An excellent example is given in this article that clearly demonstrates the use of storytelling to propel the re-positioning of a medical center with a new mission, vision, and strategy. The key message from this story about storytelling is that executives should not spend countless hours and barrels of money doing the research, analysis, goal-setting, and implementation planning necessary to come up with an industry-altering strategy that is communicated in a power point presentation. If you want your change message to take hold – if you want it to alter how things are done in your company – them weave your message about the new strategy into a compelling and memorable story. When more leaders immerse their employees in compelling and inspirational strategy stories, more companies will thrive “happily ever after.”

Effective storytelling: strategic business narrative techniquesStephen Denning

The use of narratives (storytelling) is an effective way to address many leadership challenges, such as rallying teams to action or transmitting values. The key points to know about storytelling are these:

  • Storytelling is a powerful tool to promote a business purpose; it should not become an end in itself.

  • The right narrative pattern needs to be matched to the intended business purpose.

  • Crafting the appropriate story for a specific purpose is half the challenge. Performing the storytelling in the right way is the other half. The way a story is delivered can radically change its emotional tone in the mind of the listener. This skill can be enhanced with guided practice.

  • Storytelling is most effective when those in several levels of leadership, functions and geographic regions are skilled with this tool. The managers who are leading strategy implementation, communication, or driving any other business purpose, will initially need to have storytelling training.

Matching narrative patterns to a business purpose

Eight narrative patterns are presented.

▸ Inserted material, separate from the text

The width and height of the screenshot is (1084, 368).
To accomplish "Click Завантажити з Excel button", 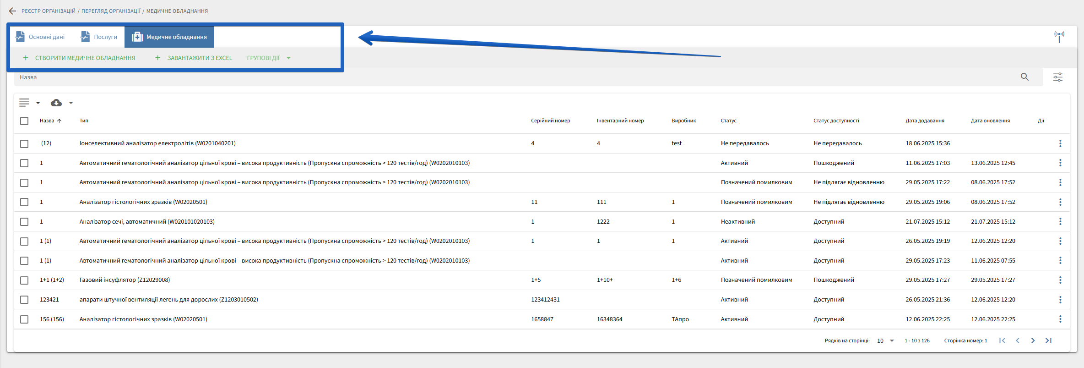I will tap(194, 58).
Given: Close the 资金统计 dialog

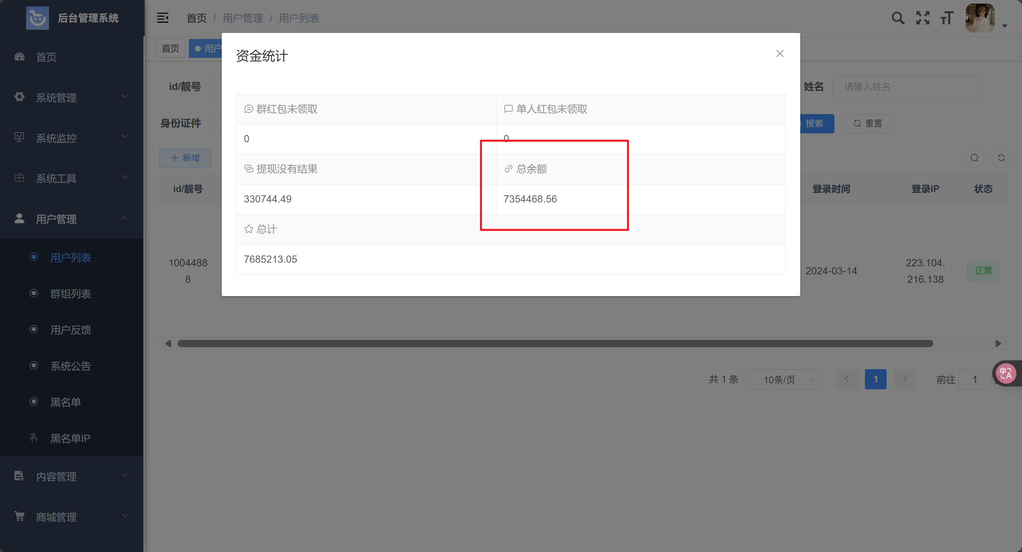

Each one is tied to a different business objective, and will have a different story pattern and a different delivery, and will inspire a different reaction. One of the many examples given is:

  • Narratives that spark action, for example, to get stakeholder buy-in to a fundamentally different way of doing things (new business model, change in culture, critical strategic shift). Most organizations want to learn how to master the underlying narrative pattern of a springboard story, so that they can spark transformational change in their own corporate settings. The principal trick to successfully using this narrative pattern lies in realizing that the story that is told is much less important than the new story that listeners imagine for themselves. As listeners envision new narratives set in their own contexts, they unwittingly craft action plans for implementation of the change program. And because the stories are the listeners’ own, they tend to find them both believable and compelling. In effect, they are already co-creating the strategic shift.

Other objectives discussed are:

  • Stories that communicate who you are.

  • Narrative to enhance the brand (as in “… customers buy the product to experience the stories … ”).

  • Sharing knowledge.

  • Transmitting values.

  • Taming the grapevine.

  • Communicating future stories and scenarios to prepare others for what lies ahead.

Conclusion

Narrative employs an array of tools, each suitable to a different business purpose. Understanding the differences is the key to effective storytelling.